FRANCE: A newly released study says cutting phosphorus levels is important for Lake Erie but isn’t a cure-all for one of its biggest environmental hazards: “dead zones” where fish can’t survive.
The Great Lakes – and many other large-scale natural and man-made lakes in the United States – have been suffering from these dead zones for quite some time. Originally, scientists said that these zones – areas where fish are unable to survive in a particular body of water – were being triggered by excess phosphorus runoff into these waters; the phosphorus triggers dangerous algae blooms that pollute the water and rob it of the essential nutrients fish need to survive in the water.

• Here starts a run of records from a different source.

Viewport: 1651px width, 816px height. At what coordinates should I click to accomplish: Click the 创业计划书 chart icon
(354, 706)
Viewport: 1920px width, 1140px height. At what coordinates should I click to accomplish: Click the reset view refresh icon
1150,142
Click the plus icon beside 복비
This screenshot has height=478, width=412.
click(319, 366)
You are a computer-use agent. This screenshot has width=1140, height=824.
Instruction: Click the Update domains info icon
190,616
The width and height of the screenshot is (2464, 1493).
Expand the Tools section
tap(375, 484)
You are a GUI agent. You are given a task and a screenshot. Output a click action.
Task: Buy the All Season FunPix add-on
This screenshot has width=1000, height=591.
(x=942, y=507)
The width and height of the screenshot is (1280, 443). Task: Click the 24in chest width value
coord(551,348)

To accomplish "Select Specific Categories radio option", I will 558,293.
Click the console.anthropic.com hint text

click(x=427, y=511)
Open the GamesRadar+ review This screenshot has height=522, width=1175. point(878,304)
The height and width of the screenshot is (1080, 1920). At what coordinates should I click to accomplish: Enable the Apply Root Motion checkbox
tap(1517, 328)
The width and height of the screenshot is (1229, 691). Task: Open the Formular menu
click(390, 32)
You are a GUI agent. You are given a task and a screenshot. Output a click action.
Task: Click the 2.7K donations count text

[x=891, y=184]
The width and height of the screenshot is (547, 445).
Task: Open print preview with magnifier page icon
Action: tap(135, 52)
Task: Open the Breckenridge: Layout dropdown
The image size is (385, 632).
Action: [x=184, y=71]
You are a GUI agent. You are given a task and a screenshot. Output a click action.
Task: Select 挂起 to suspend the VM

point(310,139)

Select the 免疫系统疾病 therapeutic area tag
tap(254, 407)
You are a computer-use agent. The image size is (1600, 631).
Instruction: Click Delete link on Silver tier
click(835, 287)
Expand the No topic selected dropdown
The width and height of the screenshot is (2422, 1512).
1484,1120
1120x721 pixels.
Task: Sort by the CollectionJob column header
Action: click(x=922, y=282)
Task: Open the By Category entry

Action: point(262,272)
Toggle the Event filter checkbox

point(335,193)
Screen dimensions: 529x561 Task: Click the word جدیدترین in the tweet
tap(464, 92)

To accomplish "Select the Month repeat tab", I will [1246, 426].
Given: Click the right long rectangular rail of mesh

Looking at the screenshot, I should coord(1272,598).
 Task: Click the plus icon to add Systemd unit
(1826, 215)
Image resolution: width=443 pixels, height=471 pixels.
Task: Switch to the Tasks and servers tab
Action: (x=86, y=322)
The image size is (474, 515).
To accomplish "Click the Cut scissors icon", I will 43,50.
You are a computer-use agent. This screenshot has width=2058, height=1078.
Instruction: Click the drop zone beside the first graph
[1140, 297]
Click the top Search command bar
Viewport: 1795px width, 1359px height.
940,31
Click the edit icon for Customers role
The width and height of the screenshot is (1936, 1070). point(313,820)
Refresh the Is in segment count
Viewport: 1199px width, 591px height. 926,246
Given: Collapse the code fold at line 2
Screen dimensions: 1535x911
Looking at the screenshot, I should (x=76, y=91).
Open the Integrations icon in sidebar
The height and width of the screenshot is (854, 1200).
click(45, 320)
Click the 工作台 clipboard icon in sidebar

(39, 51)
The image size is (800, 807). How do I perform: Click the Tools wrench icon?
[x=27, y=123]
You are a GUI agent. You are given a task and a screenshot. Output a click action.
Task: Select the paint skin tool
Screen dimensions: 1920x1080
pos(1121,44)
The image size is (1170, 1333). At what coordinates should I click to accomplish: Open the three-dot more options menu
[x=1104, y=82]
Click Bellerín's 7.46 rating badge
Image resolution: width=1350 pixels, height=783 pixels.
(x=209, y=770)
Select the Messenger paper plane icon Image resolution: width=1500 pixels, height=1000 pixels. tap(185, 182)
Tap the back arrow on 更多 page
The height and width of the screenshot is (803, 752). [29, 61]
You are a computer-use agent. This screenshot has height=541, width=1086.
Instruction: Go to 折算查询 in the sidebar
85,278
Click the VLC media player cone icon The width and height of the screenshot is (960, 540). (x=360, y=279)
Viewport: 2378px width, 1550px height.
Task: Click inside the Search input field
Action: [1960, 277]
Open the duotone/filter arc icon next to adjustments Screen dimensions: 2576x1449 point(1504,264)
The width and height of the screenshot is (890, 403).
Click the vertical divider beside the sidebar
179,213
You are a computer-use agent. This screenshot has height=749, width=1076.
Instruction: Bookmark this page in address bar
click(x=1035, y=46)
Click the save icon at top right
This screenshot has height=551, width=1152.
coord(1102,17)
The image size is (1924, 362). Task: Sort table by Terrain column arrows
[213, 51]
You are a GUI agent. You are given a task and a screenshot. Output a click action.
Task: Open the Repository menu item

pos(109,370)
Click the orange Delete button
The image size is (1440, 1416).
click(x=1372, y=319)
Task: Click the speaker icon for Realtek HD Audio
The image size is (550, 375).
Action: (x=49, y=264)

However, the research study says that phosphorus levels, while playing an important role in the formation of dead zones, isn’t the only culprit. In fact, the weather has a role to play as well, according to the Carnegie Institution for Science.
Scientists took a close, hard look at Lake Erie, the smallest of the Great Lakes but the most prodigious when it comes to fish production. The largest dead zone on record formed in Lake Erie in the summer of 2012, according to the report, and farms and other agricultural regions near the Lake Erie’s shores were blamed for phosphorus runoff from fertilizers contributing to these dead zones. However, the biggest contributor – according to the research study – was changes in regular weather conditions. In fact low flow rates from tributary rivers and droughts were found to be factors that had an even larger impact than excess phosphorus pouring into the lake’s waters.